A monitor is like a building that contains one special room that can be occupied by only one thread at a time. The room usually contains some data. From the time a thread enters this room to the time it leaves, it has exclusive access to any data in the room. Entering the monitor building is called "entering the monitor." Entering the special room inside the building is called "acquiring the monitor." Occupying the room is called "owning the monitor," and leaving the room is called "releasing the monitor." Leaving the entire building is called "exiting the monitor." 

A graphical depiction of the kind of monitor used by a Java virtual machine is shown in Figure 20-1. This figure shows the monitor as three rectangles. In the center, a large rectangle contains a single thread, the monitor's owner. On the left, a small rectangle contains the entry set. On the right, another small rectangle contains the wait set. Active threads are shown as dark gray circles. Suspended threads are shown as light gray circles.






Figure 20-1 also shows several numbered doors that threads must "pass through" to interact with the monitor. When a thread arrives at the start of a monitor region, it enters the monitor via the leftmost door, door number one, and finds itself in the rectangle that houses the entry set. If no thread currently owns the monitor and no other threads are waiting in the entry set, the thread passes immediately through the next door, door number two, and becomes the owner of the monitor. As the monitor owner, the thread continues executing the monitor region. If, on the other hand, there is another thread currently claiming ownership of the monitor, the newly arrived thread must wait in the entry set, possibly along with other threads already waiting there. The newly arrived thread is blocked and therefore doesn't execute any further into the monitor region.

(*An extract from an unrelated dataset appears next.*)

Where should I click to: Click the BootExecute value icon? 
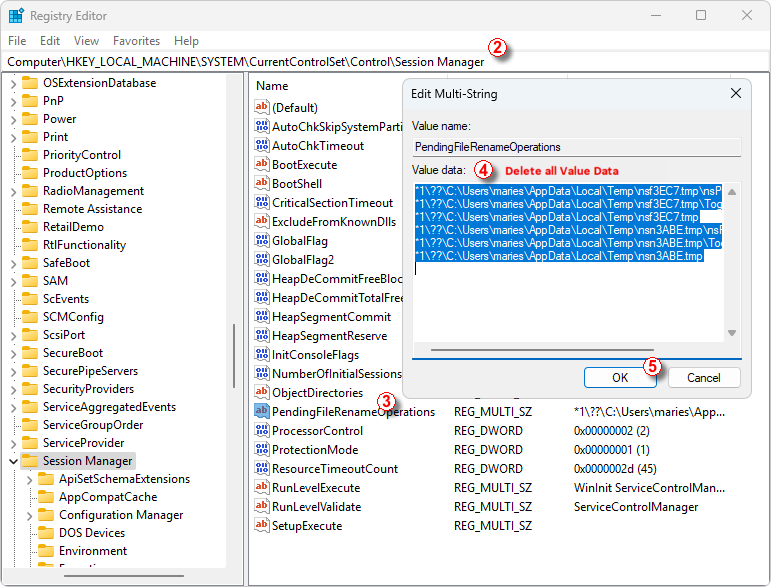coord(262,165)
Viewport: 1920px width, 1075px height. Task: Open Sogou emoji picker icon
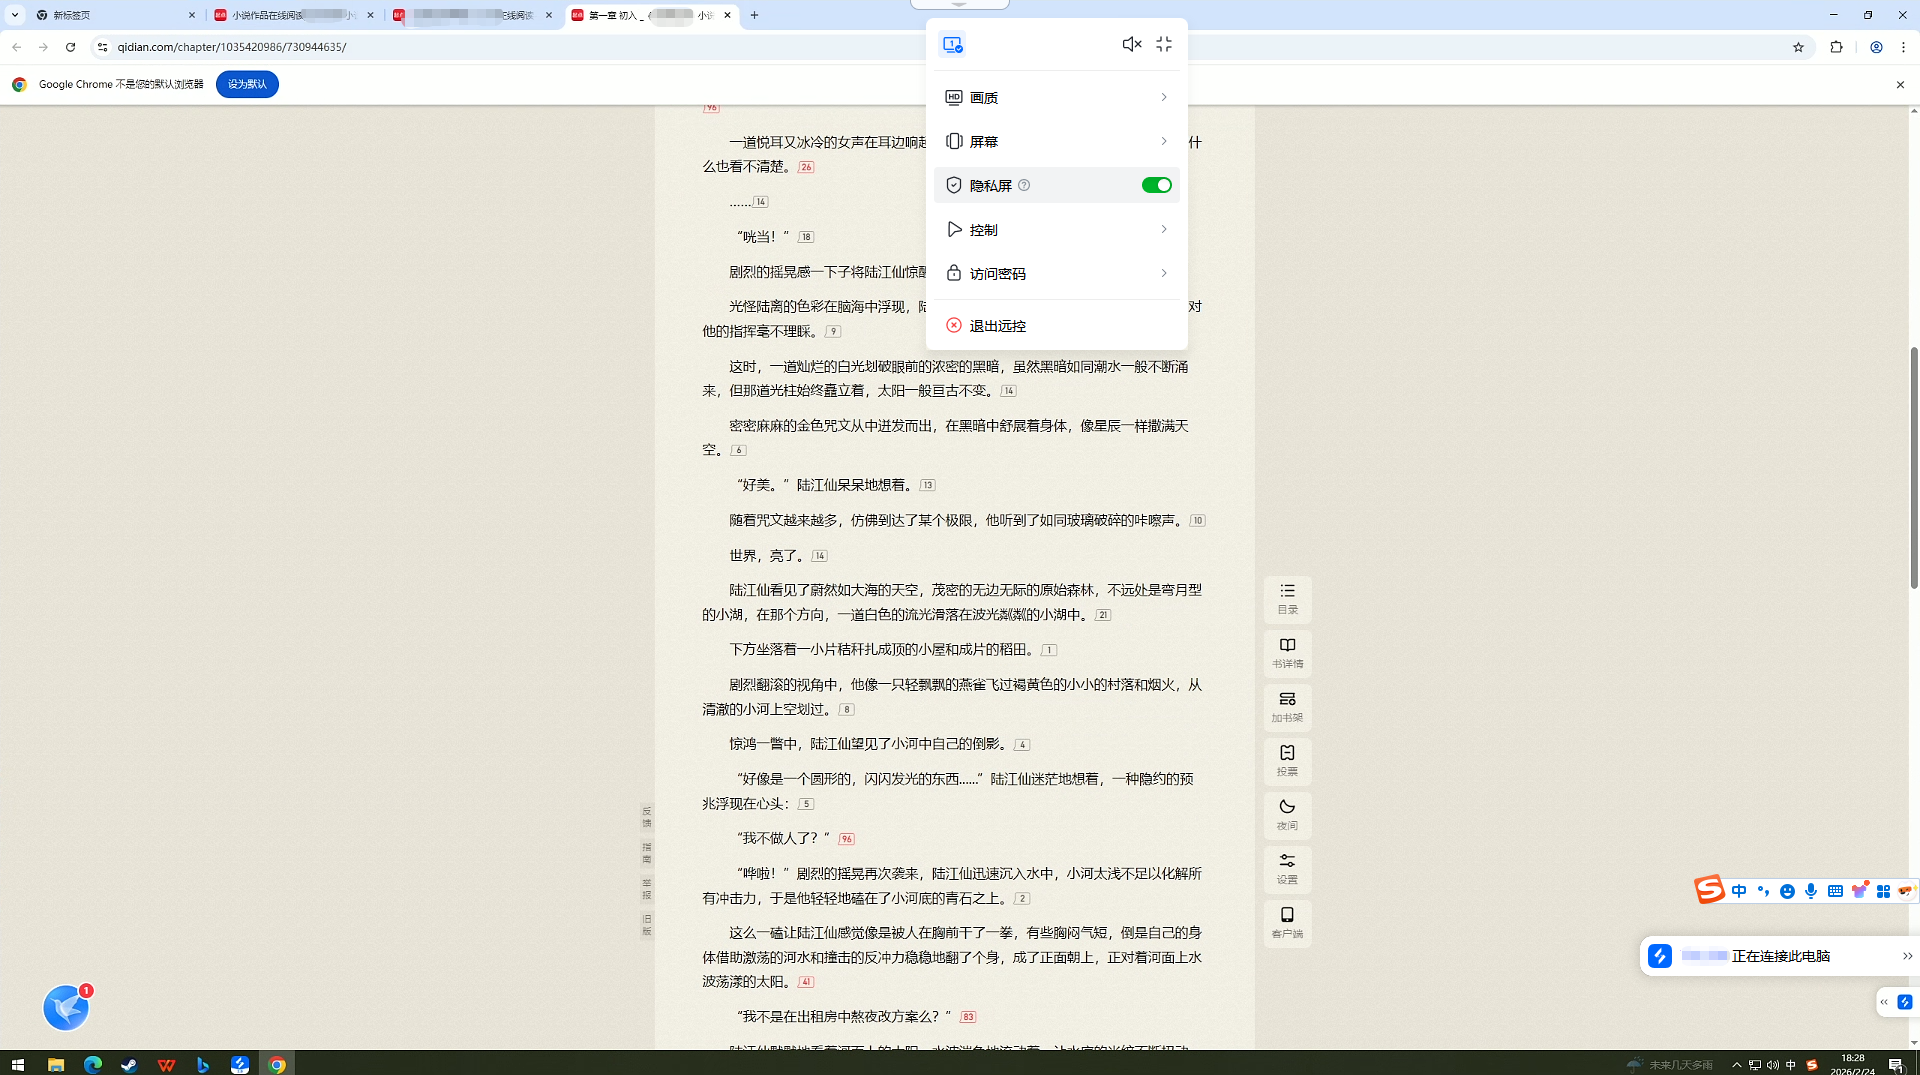coord(1788,890)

Figure 20-1 shows three threads suspended in the entry set and four threads suspended in the wait set. These threads will remain where they are until the current owner of the monitor--the active thread--releases the monitor. The active thread can release the monitor in either of two ways: it can complete the monitor region it is executing or it can execute a wait command. If it completes the monitor region, it exits the monitor via the door at the bottom of the central rectangle, door number five. If it executes a wait command, it releases the monitor as it travels through door number three, the door to the wait set.

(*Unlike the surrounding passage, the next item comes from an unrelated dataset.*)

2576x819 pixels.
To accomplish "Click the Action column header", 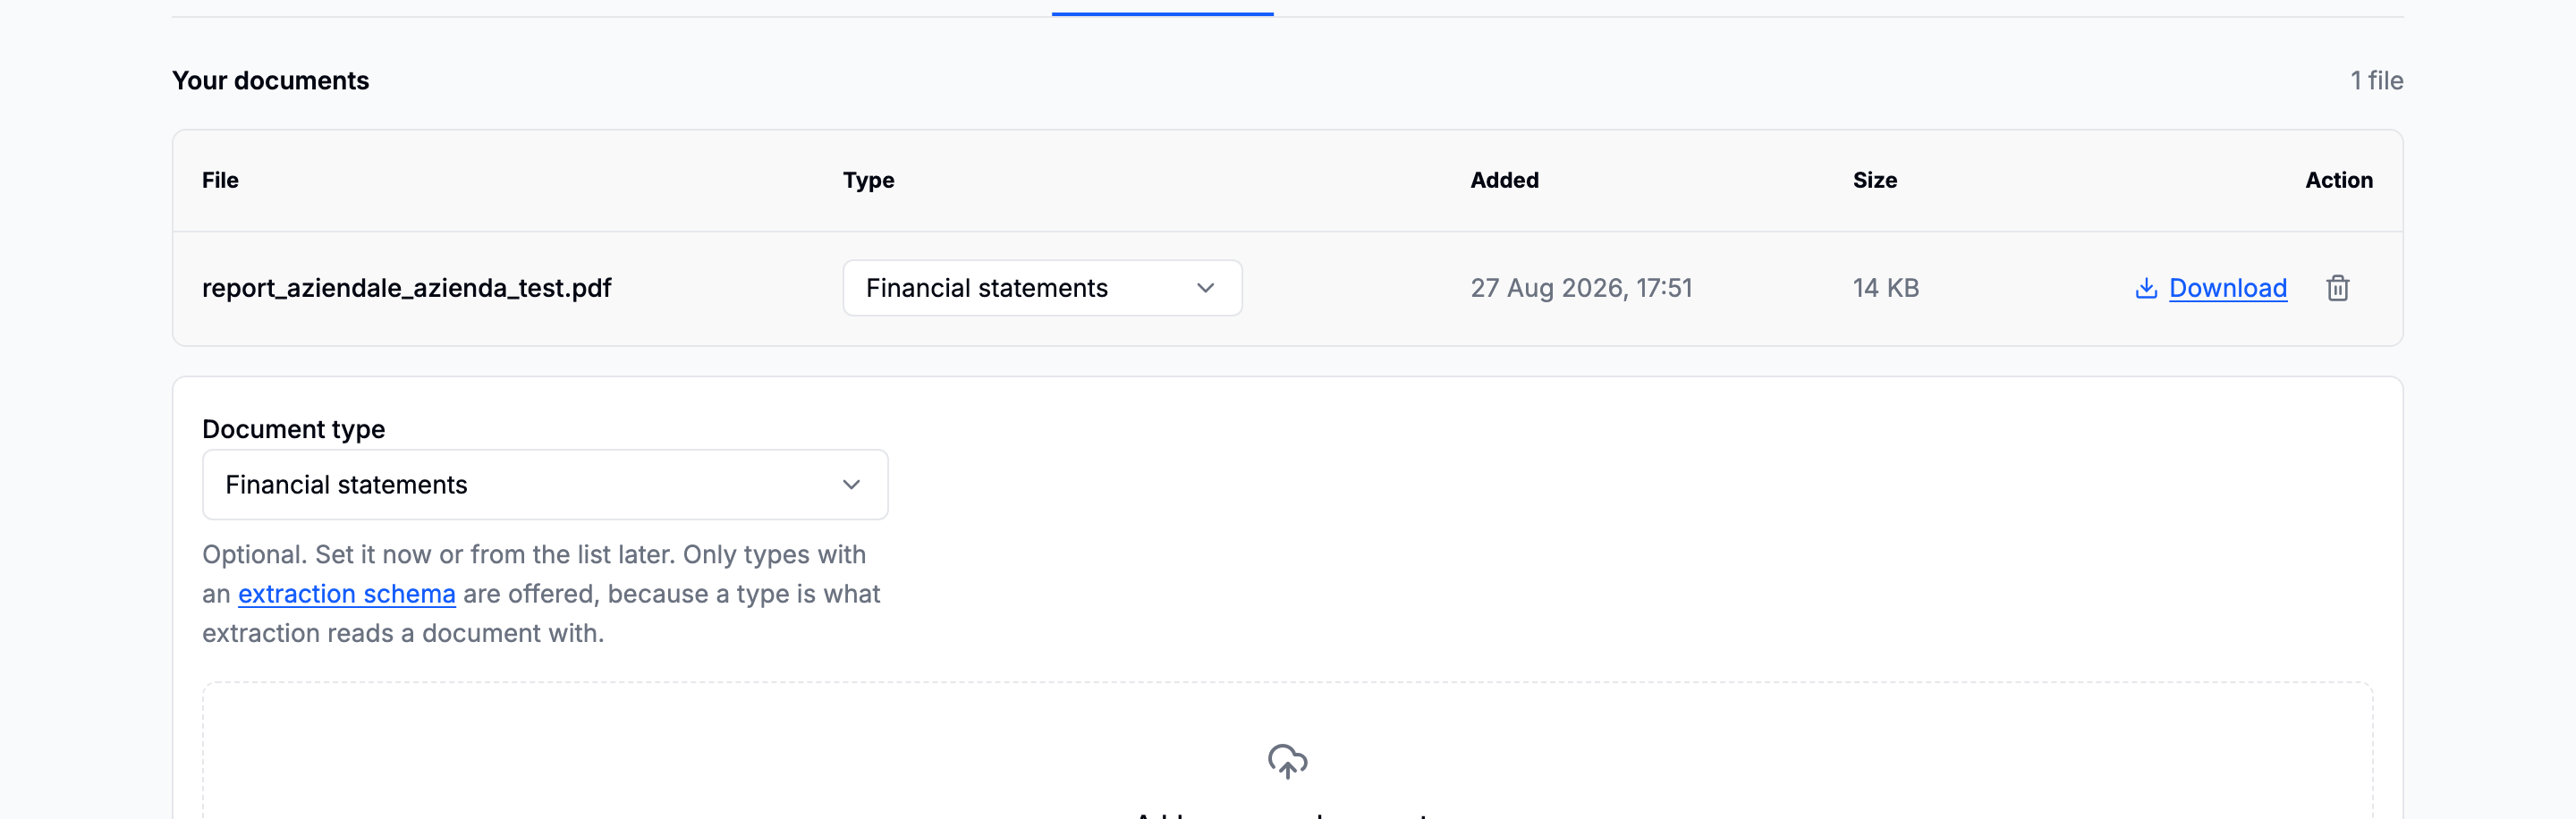I will click(2338, 180).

The Java virtual machine offers two kinds of notify commands: "notify" and "notify all." A notify command selects one thread arbitrarily from the wait set and marks it for eventual resurrection. A notify all command marks all threads currently in the wait set for eventual resurrection.

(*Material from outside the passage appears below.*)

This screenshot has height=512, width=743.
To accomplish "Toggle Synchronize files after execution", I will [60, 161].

To a great extent, the manner in which a Java virtual machine implementation selects the next thread from the wait or entry sets is a decision of individual implementation designers. For example, implementation designers can decide how to select: o a thread from the wait set given a notify command o the order to resurrect threads from the wait set given a notify all command o the order to allow threads from the entry set to acquire the monitor o how to choose between threads suspended in the wait set versus the entry set after a notify command. You might think it would make sense to implement entry set and wait sets as first-in-first-out (FIFO) queues, so that the thread that waits the longest will be the first chosen to acquire the monitor. Alternatively, it might make sense to have ten FIFO queues, one for each priority a thread can have inside the Java virtual machine. The virtual machine could then choose the thread that has been waiting the longest in the highest priority queue that contains any waiting threads. Implementations may take approaches such as these, but you can't depend on it. Implementations are free to implement the entry and wait sets as last-in-first-out (LIFO) queues, to select lower priority threads before higher priority threads, or to do anything else that may not seem to make sense. In short, implementations are free to select threads in an arbitrary manner that defies analysis and yields surprising orderings.